IEEE-754 corner cases are fully handled: **NaN / Inf / ±0**, and **subnormal numbers are flushed to zero**.
All programs run correctly in **Ripes**.
This submission directly presents a one-step upgrade **from V0 → V1** (V1 = final version):
1. **Simplified `main` test harness**: removed redundant “clear upper 16 bits” operations.
2. **`add_bf16` leafified**: switched to **caller-saved (`a*/t*`)** registers, **no stack frame or `s*` saves**.
Normalization after subtraction was changed from a while-loop to a **multi-bit segmented shift (one-step normalize)**.

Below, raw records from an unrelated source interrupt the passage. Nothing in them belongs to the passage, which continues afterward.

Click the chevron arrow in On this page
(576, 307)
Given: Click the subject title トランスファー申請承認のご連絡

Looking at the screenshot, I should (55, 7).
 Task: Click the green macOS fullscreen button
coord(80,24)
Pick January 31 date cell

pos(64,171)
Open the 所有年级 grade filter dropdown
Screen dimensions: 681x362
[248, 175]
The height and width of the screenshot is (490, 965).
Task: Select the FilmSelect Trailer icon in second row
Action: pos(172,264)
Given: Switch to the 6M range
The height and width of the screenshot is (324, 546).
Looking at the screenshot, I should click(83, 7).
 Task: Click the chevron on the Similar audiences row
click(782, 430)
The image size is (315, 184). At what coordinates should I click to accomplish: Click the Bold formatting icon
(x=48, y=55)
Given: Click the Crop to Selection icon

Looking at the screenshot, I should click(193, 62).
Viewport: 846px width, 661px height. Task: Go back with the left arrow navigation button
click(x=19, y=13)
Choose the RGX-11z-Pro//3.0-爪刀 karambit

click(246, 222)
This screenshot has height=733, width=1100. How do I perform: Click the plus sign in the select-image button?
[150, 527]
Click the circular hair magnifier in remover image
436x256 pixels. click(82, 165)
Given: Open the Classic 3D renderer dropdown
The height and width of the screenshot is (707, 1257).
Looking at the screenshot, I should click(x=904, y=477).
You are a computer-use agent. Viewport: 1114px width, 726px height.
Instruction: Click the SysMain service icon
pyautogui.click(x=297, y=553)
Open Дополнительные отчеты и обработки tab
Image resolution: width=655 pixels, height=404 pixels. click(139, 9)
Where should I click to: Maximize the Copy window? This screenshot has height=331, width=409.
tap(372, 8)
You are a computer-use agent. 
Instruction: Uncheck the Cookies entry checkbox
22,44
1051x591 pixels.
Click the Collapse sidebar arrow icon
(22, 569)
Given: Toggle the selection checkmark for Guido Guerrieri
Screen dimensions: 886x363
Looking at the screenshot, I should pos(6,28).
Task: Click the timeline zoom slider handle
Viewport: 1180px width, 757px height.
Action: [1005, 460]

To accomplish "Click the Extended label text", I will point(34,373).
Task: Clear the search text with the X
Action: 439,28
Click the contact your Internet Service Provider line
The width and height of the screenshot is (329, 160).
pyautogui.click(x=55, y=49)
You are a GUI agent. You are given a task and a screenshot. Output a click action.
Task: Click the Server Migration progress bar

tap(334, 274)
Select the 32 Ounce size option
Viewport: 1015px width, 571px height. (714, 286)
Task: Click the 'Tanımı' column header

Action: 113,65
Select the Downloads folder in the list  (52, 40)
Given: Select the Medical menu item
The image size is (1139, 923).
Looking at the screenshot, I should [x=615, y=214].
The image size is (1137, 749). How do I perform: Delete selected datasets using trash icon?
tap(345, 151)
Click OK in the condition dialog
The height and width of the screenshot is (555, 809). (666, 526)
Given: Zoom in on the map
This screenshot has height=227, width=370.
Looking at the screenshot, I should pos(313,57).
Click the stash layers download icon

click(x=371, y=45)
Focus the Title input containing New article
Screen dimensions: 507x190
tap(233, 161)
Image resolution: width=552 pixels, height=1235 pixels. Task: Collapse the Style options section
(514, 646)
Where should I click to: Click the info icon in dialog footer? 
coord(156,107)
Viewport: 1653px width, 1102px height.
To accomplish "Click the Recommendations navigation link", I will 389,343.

The other routines (`mul_bf16`, `div_bf16`, `sqrt_bf16`) retain V0 logic for compatibility and correctness reference.
---
## 2. BFloat16 Overview


* **add/sub**: align exponents → add/sub 8-bit mantissas (with hidden 1) → normalize → take 7-bit fraction
* **mul**: multiply two 8-bit mantissas, adjust exponent by bias, normalize, then **RNE rounding via guard/sticky bits**
* **div**: integer restoring division yields 7-bit fraction (truncate)
* **sqrt**: binary search on mantissa; exponent adjusted for odd/even and halved
---
## 3. What Changed (V0 → V1)
### 1. main : Remove redundant “clear upper 16 bits”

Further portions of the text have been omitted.